[Opening Given data section]

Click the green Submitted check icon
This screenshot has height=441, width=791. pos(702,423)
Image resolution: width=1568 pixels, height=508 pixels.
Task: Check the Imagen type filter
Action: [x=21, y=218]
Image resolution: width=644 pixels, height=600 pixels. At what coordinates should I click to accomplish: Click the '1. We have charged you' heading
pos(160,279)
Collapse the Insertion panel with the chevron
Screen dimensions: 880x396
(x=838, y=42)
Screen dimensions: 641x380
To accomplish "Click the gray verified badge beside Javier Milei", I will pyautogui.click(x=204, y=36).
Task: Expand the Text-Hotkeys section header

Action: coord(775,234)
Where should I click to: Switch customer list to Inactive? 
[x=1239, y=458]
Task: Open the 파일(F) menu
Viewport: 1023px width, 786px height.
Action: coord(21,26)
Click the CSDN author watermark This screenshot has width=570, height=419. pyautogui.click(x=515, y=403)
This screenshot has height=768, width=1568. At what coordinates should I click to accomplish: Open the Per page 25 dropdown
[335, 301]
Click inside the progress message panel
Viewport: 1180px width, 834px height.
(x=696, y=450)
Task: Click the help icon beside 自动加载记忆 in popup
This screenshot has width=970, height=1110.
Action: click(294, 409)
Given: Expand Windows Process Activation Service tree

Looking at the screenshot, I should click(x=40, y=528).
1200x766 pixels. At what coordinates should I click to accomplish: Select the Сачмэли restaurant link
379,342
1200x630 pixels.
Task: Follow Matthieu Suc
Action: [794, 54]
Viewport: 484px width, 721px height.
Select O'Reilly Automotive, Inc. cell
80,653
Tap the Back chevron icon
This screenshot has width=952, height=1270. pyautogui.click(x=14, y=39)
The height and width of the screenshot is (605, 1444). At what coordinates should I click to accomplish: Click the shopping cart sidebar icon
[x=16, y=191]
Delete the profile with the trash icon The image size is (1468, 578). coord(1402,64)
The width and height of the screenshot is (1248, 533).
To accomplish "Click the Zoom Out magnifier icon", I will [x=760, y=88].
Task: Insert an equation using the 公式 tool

[Closing Given data section]

__Exercise objective__. Print exactly the lines from the one with "Screen dimensions: 880x396" through the end of the data, inclusive.

__Exercise output__.
Screen dimensions: 880x396
(x=838, y=42)
Screen dimensions: 641x380
To accomplish "Click the gray verified badge beside Javier Milei", I will pyautogui.click(x=204, y=36).
Task: Expand the Text-Hotkeys section header

Action: coord(775,234)
Where should I click to: Switch customer list to Inactive? 
[x=1239, y=458]
Task: Open the 파일(F) menu
Viewport: 1023px width, 786px height.
Action: coord(21,26)
Click the CSDN author watermark This screenshot has width=570, height=419. pyautogui.click(x=515, y=403)
This screenshot has height=768, width=1568. At what coordinates should I click to accomplish: Open the Per page 25 dropdown
[335, 301]
Click inside the progress message panel
Viewport: 1180px width, 834px height.
(x=696, y=450)
Task: Click the help icon beside 自动加载记忆 in popup
This screenshot has width=970, height=1110.
Action: click(294, 409)
Given: Expand Windows Process Activation Service tree

Looking at the screenshot, I should click(x=40, y=528).
1200x766 pixels. At what coordinates should I click to accomplish: Select the Сачмэли restaurant link
379,342
1200x630 pixels.
Task: Follow Matthieu Suc
Action: [794, 54]
Viewport: 484px width, 721px height.
Select O'Reilly Automotive, Inc. cell
80,653
Tap the Back chevron icon
This screenshot has width=952, height=1270. pyautogui.click(x=14, y=39)
The height and width of the screenshot is (605, 1444). At what coordinates should I click to accomplish: Click the shopping cart sidebar icon
[x=16, y=191]
Delete the profile with the trash icon The image size is (1468, 578). coord(1402,64)
The width and height of the screenshot is (1248, 533).
To accomplish "Click the Zoom Out magnifier icon", I will [x=760, y=88].
Task: Insert an equation using the 公式 tool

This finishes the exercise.